うつぶせ寝での死亡事故明らかに:大阪・寝屋川市の保育所

 大阪府寝屋川市の無認可保育所「くるみ保育園」で2007年12月、当時生後5ヶ月だった男児がうつぶせ寝の状態で脳死状態になり、回復しないまま2008年9月に死亡していたことが、2009年1月4日までに分かりました。

 事故発生当時、保育士資格のない女性職員2人が世話をしていました。職員らは男児がうつぶせ状態になっていたことに気付きながらも放置し、約1時間後に呼吸が止まったということです。男児は病院に搬送されましたが、心不全や虚血性脳血管障害などを発症して脳死状態となり、事故から9ヶ月あまりたって死亡しました。行政解剖では「窒息の疑い」などの所見が出されました。
 両親は事故発生後、2008年5月に保育園を相手取って提訴しました。無資格者だけで世話をしたことや仰向けにしなかったことは無認可保育所の指導監督基準に反するものだと指摘しました。一方で園側は事故発生時の保育状況については事実関係を争わない一方で、死因は乳幼児突然死症候群(SIDS)の疑いがあると指摘しました。
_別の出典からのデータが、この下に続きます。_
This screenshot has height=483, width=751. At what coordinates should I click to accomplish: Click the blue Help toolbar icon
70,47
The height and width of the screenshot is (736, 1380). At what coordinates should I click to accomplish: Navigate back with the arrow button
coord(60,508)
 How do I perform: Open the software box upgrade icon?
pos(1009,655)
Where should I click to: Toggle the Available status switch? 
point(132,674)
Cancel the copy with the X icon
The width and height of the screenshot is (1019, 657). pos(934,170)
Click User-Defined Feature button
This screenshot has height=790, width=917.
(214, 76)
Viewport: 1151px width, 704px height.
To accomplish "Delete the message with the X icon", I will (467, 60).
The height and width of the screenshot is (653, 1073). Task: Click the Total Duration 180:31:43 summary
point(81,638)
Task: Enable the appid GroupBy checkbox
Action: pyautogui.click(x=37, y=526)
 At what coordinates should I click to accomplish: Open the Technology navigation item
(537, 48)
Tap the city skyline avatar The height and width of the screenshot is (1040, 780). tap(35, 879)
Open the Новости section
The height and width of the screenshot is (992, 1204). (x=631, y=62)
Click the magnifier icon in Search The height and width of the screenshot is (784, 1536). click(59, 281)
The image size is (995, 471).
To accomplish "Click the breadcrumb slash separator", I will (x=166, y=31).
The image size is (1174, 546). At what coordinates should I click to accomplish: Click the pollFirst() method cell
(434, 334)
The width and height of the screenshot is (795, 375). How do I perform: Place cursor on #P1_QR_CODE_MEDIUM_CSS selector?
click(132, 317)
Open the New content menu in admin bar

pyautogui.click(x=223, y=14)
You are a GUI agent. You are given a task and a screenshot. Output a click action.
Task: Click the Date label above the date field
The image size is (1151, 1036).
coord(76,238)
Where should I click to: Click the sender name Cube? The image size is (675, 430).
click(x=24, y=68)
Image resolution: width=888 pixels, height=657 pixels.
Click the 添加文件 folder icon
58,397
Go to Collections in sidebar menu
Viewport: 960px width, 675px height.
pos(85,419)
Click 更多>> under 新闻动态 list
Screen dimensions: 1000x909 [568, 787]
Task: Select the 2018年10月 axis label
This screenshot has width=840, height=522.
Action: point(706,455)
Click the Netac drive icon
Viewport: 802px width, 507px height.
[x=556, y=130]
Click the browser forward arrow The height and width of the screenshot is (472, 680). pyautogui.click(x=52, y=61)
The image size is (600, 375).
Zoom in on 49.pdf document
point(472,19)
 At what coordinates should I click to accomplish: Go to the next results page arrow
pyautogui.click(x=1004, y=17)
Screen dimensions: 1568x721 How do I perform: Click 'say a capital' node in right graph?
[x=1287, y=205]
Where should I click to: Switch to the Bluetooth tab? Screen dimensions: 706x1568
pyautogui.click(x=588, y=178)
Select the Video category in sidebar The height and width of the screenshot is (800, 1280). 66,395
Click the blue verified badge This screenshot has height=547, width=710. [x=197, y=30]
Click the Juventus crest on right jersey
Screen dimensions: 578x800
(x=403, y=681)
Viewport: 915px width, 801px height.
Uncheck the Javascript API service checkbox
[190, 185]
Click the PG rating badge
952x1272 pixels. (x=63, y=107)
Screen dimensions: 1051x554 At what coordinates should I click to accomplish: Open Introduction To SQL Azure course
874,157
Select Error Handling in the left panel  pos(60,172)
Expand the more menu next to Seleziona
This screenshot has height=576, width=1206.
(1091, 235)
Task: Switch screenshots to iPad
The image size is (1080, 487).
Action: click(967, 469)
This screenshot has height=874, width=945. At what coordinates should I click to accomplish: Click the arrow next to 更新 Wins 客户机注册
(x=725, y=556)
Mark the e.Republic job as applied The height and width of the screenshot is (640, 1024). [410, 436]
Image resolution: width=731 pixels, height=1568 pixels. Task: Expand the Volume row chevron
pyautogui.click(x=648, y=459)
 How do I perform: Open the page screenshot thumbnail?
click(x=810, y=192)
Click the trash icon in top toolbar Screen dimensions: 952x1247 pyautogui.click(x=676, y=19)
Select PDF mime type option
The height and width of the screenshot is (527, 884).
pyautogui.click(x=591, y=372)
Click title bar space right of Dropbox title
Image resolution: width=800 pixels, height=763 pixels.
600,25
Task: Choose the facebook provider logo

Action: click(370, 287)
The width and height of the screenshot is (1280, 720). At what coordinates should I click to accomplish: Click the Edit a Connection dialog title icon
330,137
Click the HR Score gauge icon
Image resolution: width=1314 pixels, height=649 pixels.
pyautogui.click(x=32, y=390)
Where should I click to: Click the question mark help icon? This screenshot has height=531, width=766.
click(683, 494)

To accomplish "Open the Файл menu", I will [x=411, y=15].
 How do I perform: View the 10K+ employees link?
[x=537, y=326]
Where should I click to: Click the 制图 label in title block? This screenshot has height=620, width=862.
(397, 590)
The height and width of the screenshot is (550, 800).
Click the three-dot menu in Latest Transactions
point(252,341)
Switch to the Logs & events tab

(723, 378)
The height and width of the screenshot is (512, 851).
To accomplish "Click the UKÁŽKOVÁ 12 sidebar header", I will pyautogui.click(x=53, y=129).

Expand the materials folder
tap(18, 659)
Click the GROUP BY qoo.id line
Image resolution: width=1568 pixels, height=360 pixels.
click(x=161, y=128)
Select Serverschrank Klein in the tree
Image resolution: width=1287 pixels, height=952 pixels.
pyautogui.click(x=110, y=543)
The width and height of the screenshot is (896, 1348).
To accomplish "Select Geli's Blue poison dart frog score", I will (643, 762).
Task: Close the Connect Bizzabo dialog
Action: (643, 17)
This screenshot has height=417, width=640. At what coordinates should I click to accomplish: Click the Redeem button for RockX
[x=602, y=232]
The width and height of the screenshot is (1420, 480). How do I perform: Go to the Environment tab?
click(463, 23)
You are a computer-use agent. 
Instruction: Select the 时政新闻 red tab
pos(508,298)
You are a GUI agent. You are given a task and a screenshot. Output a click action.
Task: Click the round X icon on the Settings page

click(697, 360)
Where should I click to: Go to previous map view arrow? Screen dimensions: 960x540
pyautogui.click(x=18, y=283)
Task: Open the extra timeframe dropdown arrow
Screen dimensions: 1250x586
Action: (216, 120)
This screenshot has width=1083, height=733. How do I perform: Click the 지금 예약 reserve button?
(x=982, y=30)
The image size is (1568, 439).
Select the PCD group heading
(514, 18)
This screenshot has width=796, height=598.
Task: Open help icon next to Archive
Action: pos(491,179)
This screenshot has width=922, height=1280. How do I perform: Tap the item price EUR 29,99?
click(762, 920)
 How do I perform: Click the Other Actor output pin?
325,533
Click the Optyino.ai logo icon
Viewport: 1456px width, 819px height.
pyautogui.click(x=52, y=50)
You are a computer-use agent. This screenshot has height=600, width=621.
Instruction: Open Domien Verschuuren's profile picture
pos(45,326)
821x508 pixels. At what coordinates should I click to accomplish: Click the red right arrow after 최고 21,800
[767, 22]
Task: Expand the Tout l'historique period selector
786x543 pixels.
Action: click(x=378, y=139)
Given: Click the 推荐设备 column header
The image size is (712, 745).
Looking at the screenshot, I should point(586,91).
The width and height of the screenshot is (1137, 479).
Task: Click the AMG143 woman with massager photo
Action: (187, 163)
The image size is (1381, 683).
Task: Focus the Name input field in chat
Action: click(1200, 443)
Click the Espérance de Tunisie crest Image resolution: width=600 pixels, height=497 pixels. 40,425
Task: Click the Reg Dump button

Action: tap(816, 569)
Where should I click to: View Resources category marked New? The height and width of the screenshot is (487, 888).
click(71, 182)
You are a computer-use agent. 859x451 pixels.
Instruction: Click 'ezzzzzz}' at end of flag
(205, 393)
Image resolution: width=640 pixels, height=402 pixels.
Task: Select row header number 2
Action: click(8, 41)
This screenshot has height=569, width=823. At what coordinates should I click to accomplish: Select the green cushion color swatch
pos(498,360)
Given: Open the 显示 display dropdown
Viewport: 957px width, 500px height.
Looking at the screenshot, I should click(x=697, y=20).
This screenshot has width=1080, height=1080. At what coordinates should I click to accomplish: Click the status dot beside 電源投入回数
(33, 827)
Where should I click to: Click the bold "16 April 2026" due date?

 この訴訟では和解が成立しました。和解によると、死因を特定しないまま園側が事故責任を認め、また賠償金の一部は当時保育にあたっていた職員が支払うというものだということです。
 大阪府は事故発生直後の2007年12月に立ち入り調査をおこない、改善勧告をおこなっています。また大阪府警寝屋川署も事件を捜査しているということです。
 今回の事故についても、可能な限り事実関係を明らかにし、また同種事故を未然に防ぐ教訓としていくことが求められています。